Reading passage:
·····
Don’t ask Faye Webster about her dog. She will only reveal his breed off the record, and she’s suspicious that locals in her town have already learned too much. “My neighbors know his name/Thought that was weird but I’m over it,” she sings halfway through her fifth album, through a vocoder’s digital mask. Her protective impulses extend beyond her beloved pet. The Atlanta singer-songwriter finds ways to experience music away from the public eye, dropping in unannounced as the bassist for local punks Upchuck and ducking into the Atlanta Symphony Orchestra at the last minute; the latter habit inspired the title of her latest record. On Underdressed at the Symphony, she frequently steps back from the mic and allows her band, or occasionally just silence, to fill in the empty space. It’s a record about hiding—from heartbreak, from fame—that, whether through vocal processing or omission, fittingly obscures Webster from view.
Webster began building a richer sound around her wispy, honeyed vocals on her 2022 EP Car Therapy Sessions, where she brought in a 20-piece orchestra to cover songs from her previous two albums. For Webster, the EP was a chance to lose herself in the music swirling around her confessional songs: “I would just forget lyrics or forget where I am because I was listening to [the orchestra] play,” she said. But where that album accentuated the ethereal qualities of her songs, Underdressed at the Symphony emphasizes the naturalism of her songwriting, building melodies with a grand piano, a drum kit, and an electric guitar.
Gone are the sweeping synths that provided a cushion for her diaristic musing; this time, Webster leans into the acoustic sounds of a freewheeling jam session. Her backing players—many of whom have been performing with her since her early days—take steps into the foreground. On “Wanna Quit All the Time,” where she admits that “it’s the attention that freaks me out,” yawning pedal steel and sparkling Fender Rhodes seem to speak in her stead. Here, as on the similarly impressionistic “He Loves Me Yeah!,” she brings in a new voice to help further obscure her own: the sound of Wilco’s Nels Cline on the guitar, plucking out elegant solos where another verse might otherwise go. “Lifetime” stretches the repetition of a single phrase—“in a lifetime”—into something like jazz, Charles Garner’s drumming keeping a loose pace as Nick Rosen’s piano carries the song to its quiet conclusion. As Webster tells it, she didn’t want the song to end, so she asked Rosen to keep it going through subtle chord changes. The extended coda lets her linger in the shadow of his piano a little longer, an audience to her own private symphony.
·····
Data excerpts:

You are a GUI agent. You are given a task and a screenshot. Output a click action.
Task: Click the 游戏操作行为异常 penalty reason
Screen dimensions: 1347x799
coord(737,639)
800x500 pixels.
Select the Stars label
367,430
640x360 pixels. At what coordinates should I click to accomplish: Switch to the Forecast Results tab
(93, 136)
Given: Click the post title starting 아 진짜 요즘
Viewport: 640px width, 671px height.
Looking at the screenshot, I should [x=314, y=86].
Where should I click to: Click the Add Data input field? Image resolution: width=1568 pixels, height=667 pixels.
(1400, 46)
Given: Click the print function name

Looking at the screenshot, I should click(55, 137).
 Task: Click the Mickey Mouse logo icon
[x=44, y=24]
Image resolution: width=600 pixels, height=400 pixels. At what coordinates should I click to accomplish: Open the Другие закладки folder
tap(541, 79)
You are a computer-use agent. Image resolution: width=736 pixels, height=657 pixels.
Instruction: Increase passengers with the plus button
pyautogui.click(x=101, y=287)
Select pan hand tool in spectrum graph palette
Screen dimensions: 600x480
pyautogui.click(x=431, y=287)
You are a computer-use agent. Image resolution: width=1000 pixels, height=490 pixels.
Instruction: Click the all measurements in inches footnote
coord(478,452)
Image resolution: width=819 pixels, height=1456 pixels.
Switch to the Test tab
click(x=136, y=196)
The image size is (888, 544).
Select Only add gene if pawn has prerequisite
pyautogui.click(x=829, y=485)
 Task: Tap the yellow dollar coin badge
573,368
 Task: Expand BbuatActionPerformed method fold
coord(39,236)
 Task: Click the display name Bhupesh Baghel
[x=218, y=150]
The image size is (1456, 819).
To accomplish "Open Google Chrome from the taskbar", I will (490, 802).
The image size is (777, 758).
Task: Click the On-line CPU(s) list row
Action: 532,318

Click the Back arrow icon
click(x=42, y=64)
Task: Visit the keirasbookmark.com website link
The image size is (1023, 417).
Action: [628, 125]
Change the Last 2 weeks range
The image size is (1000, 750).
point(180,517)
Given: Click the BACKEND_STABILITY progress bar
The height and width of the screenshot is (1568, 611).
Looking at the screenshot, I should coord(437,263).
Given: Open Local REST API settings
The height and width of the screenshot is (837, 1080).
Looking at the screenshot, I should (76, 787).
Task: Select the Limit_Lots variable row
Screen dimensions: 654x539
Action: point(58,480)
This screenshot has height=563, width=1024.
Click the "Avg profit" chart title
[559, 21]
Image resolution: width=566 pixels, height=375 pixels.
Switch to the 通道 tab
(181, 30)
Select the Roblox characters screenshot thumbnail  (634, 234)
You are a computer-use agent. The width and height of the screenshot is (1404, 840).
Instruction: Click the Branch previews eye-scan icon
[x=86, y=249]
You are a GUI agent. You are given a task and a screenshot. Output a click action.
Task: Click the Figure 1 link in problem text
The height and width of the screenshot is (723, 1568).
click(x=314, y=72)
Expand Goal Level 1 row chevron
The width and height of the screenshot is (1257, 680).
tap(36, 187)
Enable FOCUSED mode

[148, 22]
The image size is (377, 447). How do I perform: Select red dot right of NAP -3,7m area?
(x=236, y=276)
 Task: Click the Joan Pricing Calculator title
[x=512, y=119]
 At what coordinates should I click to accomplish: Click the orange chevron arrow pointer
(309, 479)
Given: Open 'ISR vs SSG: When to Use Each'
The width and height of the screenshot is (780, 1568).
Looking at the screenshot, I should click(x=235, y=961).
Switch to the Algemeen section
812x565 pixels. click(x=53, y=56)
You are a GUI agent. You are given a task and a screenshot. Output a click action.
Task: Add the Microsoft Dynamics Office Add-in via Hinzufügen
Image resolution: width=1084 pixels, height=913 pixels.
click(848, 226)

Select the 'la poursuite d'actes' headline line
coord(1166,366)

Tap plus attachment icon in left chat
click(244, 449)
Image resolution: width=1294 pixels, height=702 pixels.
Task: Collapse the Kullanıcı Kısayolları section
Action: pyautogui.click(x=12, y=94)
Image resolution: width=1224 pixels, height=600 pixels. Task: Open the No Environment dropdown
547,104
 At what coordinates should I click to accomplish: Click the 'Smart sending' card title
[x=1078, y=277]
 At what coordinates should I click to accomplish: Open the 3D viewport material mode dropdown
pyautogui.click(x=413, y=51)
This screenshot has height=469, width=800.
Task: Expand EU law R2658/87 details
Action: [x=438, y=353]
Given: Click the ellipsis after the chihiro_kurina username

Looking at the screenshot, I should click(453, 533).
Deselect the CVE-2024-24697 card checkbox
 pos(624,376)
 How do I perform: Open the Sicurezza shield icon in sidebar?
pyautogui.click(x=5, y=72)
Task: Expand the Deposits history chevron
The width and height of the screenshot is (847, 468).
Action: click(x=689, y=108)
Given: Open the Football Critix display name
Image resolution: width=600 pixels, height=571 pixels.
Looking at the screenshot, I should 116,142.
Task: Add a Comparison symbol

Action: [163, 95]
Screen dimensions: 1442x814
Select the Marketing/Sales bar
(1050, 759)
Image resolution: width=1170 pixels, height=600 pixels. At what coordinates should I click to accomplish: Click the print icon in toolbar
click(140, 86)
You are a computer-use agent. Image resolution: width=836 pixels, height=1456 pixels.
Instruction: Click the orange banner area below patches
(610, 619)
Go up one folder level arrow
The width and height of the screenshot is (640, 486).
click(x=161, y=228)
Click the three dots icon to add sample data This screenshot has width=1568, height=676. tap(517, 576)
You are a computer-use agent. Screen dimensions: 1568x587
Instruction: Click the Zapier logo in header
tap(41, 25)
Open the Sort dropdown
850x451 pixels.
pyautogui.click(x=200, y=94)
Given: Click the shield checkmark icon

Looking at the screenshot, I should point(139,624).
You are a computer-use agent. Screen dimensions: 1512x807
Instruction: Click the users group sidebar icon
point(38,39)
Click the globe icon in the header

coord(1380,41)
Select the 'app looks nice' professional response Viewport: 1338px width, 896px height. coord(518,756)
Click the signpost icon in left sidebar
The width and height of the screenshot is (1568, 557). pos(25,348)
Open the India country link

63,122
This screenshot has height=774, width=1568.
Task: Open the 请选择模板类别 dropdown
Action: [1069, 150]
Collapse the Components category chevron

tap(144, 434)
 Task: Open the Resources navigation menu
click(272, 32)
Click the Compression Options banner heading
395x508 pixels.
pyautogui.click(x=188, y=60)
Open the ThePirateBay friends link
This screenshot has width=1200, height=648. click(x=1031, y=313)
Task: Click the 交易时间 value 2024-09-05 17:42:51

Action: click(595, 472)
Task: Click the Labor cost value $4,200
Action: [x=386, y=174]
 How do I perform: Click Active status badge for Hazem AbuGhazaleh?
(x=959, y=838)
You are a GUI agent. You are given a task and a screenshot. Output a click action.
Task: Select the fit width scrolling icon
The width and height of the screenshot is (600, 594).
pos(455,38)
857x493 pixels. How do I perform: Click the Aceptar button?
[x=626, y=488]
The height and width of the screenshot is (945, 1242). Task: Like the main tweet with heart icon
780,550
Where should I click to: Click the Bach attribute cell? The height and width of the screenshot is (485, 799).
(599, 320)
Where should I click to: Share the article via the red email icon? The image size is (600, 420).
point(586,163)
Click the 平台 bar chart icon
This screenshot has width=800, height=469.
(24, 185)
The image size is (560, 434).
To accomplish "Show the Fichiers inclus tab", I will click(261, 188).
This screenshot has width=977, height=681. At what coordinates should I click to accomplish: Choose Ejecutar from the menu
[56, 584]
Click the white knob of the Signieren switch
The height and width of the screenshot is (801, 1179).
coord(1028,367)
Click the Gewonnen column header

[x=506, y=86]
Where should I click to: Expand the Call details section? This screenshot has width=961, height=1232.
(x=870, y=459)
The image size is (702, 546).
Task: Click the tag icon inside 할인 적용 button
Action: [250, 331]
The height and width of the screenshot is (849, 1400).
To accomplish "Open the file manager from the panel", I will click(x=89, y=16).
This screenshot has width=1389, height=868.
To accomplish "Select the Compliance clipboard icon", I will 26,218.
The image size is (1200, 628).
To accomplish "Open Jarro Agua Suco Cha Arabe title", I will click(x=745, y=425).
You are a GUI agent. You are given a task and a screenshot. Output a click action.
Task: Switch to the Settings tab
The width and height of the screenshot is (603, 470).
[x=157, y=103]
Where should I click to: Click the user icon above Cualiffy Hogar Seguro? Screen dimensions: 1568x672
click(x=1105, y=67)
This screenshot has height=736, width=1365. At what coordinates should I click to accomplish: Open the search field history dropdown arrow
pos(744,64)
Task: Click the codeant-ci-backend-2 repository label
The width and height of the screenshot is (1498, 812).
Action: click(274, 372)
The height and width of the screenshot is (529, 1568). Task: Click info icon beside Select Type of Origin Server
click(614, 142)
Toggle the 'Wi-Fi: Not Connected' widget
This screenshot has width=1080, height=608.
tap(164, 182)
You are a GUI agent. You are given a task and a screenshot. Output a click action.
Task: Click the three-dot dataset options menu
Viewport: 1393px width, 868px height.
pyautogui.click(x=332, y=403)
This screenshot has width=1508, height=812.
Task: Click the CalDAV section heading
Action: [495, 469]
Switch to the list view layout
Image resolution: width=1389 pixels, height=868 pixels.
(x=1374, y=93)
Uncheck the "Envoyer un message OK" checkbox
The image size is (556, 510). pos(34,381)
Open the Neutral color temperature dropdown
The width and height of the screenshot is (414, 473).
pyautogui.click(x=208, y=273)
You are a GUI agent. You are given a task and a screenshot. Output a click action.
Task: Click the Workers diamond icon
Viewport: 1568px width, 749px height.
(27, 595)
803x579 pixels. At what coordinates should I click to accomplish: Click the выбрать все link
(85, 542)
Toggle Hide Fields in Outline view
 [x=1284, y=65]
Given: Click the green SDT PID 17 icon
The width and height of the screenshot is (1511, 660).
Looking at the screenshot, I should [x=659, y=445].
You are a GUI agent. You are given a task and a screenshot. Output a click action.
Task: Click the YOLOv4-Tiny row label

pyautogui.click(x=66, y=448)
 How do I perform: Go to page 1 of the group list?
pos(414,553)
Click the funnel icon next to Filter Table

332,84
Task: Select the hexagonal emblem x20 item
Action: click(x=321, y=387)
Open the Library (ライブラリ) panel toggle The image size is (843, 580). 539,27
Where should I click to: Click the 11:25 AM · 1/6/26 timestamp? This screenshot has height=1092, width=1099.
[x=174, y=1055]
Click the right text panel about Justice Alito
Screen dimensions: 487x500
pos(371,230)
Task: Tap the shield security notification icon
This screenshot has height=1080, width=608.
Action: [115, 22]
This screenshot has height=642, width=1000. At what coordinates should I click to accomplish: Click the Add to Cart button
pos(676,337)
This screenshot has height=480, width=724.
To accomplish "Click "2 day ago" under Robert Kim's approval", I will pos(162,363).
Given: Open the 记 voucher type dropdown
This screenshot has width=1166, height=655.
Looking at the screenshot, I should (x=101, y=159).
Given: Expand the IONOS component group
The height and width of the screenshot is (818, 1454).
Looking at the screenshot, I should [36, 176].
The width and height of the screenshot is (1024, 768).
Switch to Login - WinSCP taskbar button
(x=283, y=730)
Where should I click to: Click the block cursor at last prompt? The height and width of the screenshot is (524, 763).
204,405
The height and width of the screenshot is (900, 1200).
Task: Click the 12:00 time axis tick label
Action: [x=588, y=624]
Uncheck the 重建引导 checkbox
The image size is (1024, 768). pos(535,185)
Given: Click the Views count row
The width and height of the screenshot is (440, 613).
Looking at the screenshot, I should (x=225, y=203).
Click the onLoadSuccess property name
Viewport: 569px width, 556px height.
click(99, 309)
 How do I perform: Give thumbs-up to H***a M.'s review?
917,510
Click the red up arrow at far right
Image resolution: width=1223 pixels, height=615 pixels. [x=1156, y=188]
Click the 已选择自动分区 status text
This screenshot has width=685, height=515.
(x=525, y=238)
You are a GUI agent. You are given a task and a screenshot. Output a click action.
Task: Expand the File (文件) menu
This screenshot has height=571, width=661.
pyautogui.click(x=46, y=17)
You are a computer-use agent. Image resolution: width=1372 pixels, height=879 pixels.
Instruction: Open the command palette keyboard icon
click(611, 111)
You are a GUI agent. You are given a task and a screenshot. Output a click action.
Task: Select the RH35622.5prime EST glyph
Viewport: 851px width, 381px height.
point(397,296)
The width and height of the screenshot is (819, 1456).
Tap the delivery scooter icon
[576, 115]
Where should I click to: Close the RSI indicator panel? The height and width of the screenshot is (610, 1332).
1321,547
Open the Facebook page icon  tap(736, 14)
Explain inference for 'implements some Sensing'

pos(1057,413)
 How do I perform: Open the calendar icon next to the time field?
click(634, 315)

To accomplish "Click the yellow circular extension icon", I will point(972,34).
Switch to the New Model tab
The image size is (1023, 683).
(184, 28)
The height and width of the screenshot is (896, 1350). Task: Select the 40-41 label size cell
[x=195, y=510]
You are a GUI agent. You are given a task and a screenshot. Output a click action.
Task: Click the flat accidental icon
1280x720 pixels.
·····
Task prompt:
Answer these questions using the album review.
(a) How large was the orchestra Webster brought in for Car Therapy Sessions?
(b) Which local punk band does Webster sometimes join unannounced as the bassist?
(c) Whose guitar playing appears on "Wanna Quit All the Time" and "He Loves Me Yeah!"?
The data is material kept apart from the album review.

Completed task:
(a) It was a 20-piece orchestra.
(b) She plays bass for Upchuck.
(c) The guitar is played by Nels Cline of Wilco.